適応と代償

私の父はアレルギー持ちです。
慢性鼻炎で、いつも点鼻薬が手放せません。
鼻をかむ音が大きいので、実家にいた頃は、その騒音で喧嘩になったこともありました。

父は若い時はアレルギーはなかったそうです。
田舎の出身ですが、就職して、街で生活をするようになってからアレルギーが出始めたと言います。
田舎のきれいな環境から、都会の汚れた環境への変化によって、体が反応してしまったのでしょう。

体には、慣れる性質があります。
毒の中で生活していると、体が毒を受容してしまうのです。
しかしそれは決して無害になったわけではありません。
次第に体にはマイナスの影響が出てきてしまうでしょう。

化学物質、電磁波、放射線等…。
環境汚染は人類の歴史において最悪のレベルです。
しかし、現代人が一見普通の生活をしているのは、やはり適応してしまっているからでしょう。

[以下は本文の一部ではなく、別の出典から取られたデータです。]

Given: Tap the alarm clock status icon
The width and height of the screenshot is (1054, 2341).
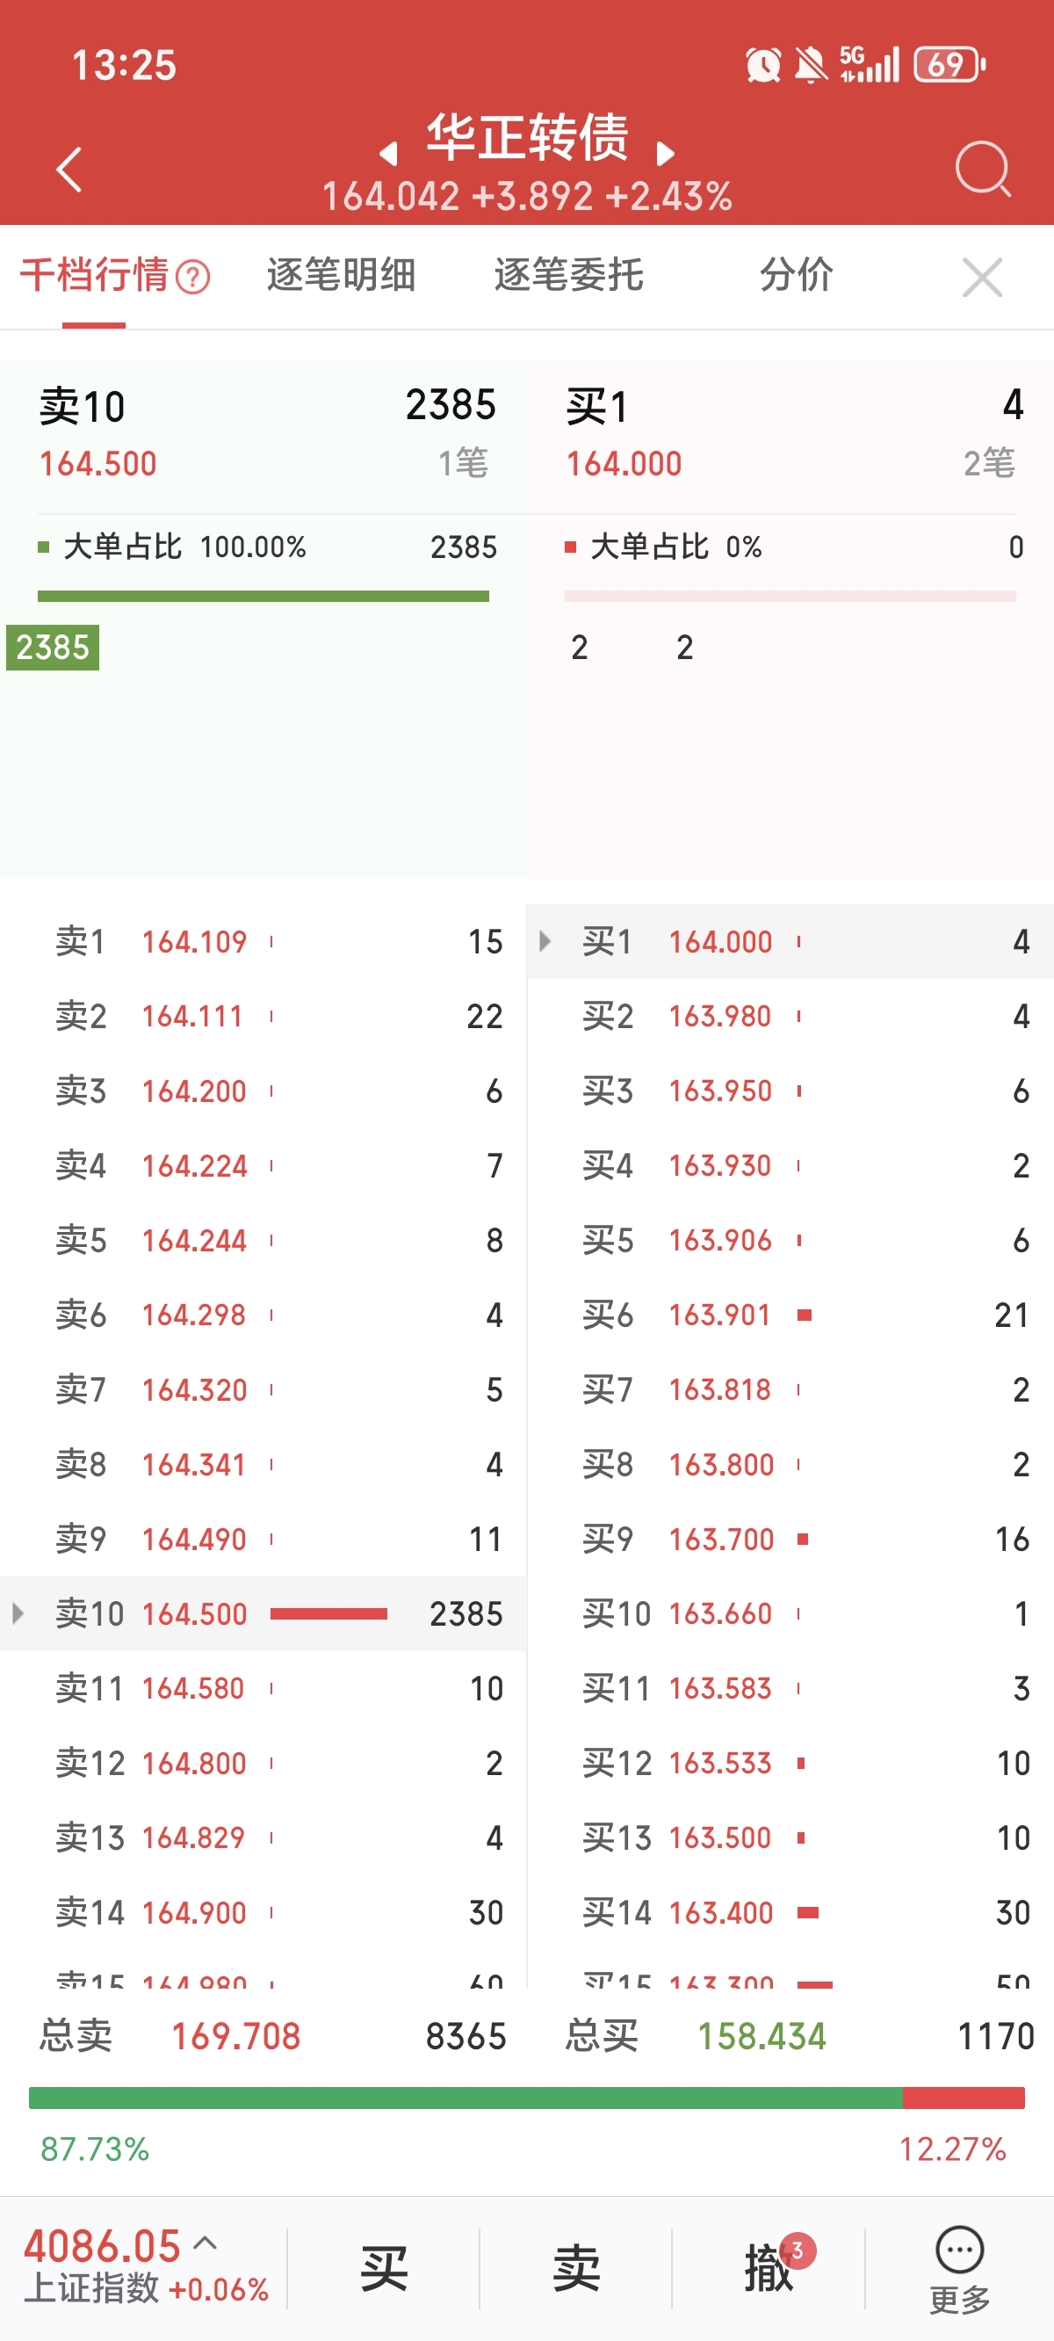Looking at the screenshot, I should (x=763, y=65).
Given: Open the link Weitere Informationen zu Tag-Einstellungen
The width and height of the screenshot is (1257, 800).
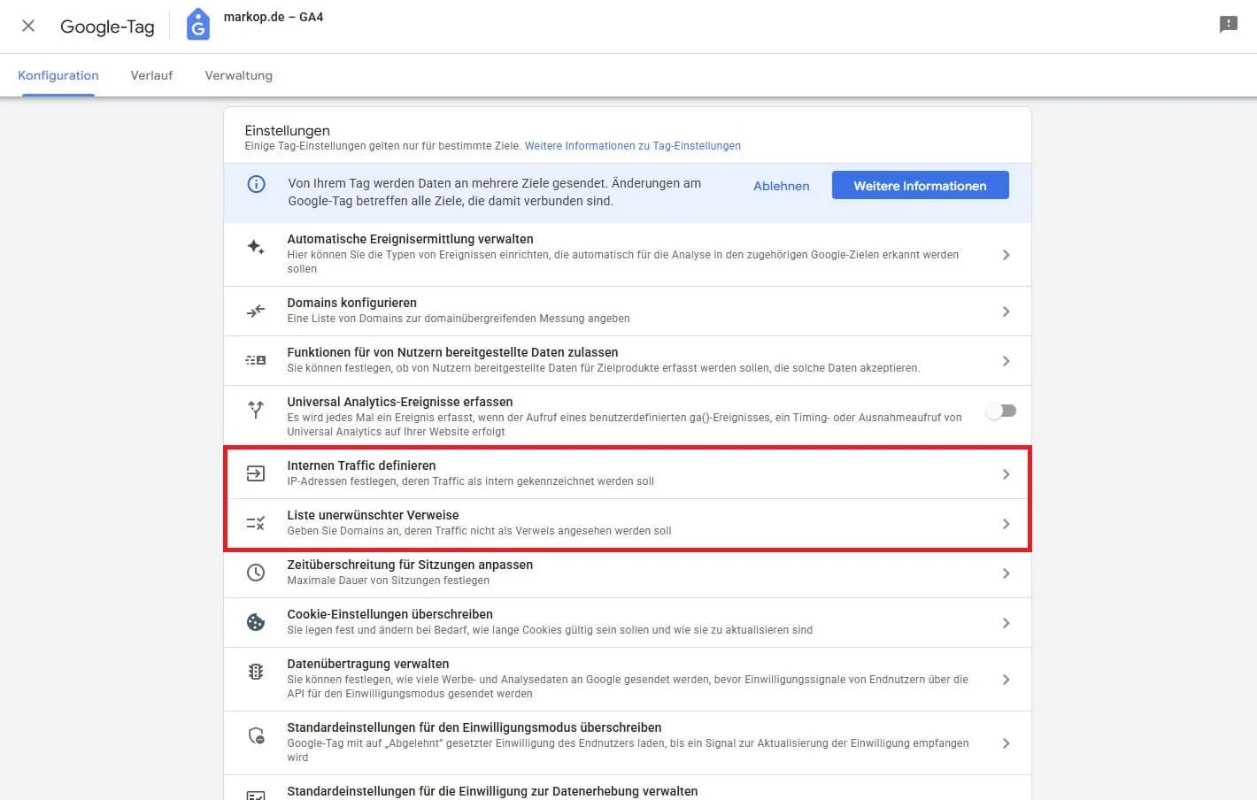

極端な話、チェルノブイリで暮らす人たちは、汚染に適応しているため、ある程度普通に生活することができます。
しかし、空気のキレイなところから来た人は、早死にしてしまうそうです。

アレルギーやガン、自己免疫疾患は近代化が進んできたことで増えた病気です。
便利には犠牲にしているものがあることを、私たちは肝に命じておかねばなりません。